Он уходил, скрипя сапогами, и начинался фильм. Виртуоз-самоучка с вдохновенным лицом сидел за роялем. Играл он без нот. Может быть, в дальнейшем из него и получился музыкант, но пока что им были освоены только два музыкальных произведения: «Яблочко» и траурный марш Шопена. Когда на экране развивались какие-нибудь бурные действия, например, ковбои мчались по прерии на своих взмыленных конях, или дрались в кабачке, или же шла стрельба из «кольтов», — то это происходило под «Яблочко». Если же давался мирный лирический пейзаж или герой объяснялся в любви прекрасной белокурой девушке, — то это шло под похоронный марш. Играл Генька от всей души, не щадя ни себя, ни рояля. Иногда, от полноты чувств, он начинал подпевать своей музыке, — тогда зрители не выдерживали, кричали: «Заткнись!» — и топали ногами.
Однажды мы с Колькой и с Васькой Позднеевым забрели на кладбище.
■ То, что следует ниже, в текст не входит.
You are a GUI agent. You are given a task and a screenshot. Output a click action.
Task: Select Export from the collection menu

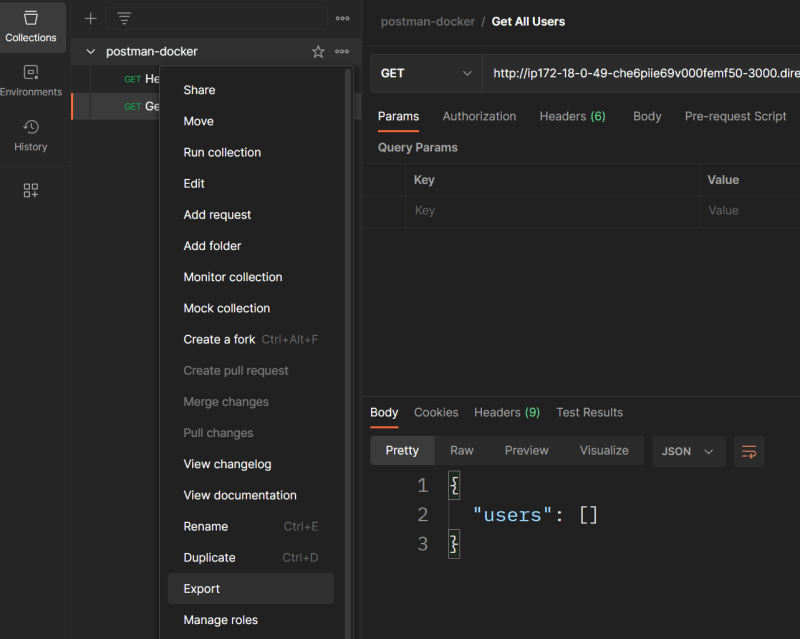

До этого я только раз был на кладбище, когда хоронили мать, но это было на другом кладбище, да к тому же тогда была зима, и я запомнил только покосившиеся кресты, торчавшие из сугробов.
Здесь было не то. Большие деревья, покрытые густой листвой, мощно уходили в высоту, ветви их сплетались, тянулись друг к другу, и издали казалось, будто висит большая зеленая туча. Когда мы вошли в чугунные ворота, на которых были изображены пузатые, толстощекие ангелы с опущенными факелами, Васька Позднеев, видно не раз бывавший здесь, сказал нам:
— Тут черная сморода растет, только есть ее не всякому можно — это ведь кладбищенская.
И он добавил, что на вкус эта смородина очень противная, а к тому же ядовитая:
— Один человек попробовал ее и отравился, свезли в больницу.
Васька был старше нас, учился классом выше да еще славился разными штуками. Это он однажды стащил председательский колокольчик из учительской комнаты и привесил этот колокольчик на шею козе, пасшейся в школьном саду. То-то было весело! Кроме того, он умел лаять по-собачьи.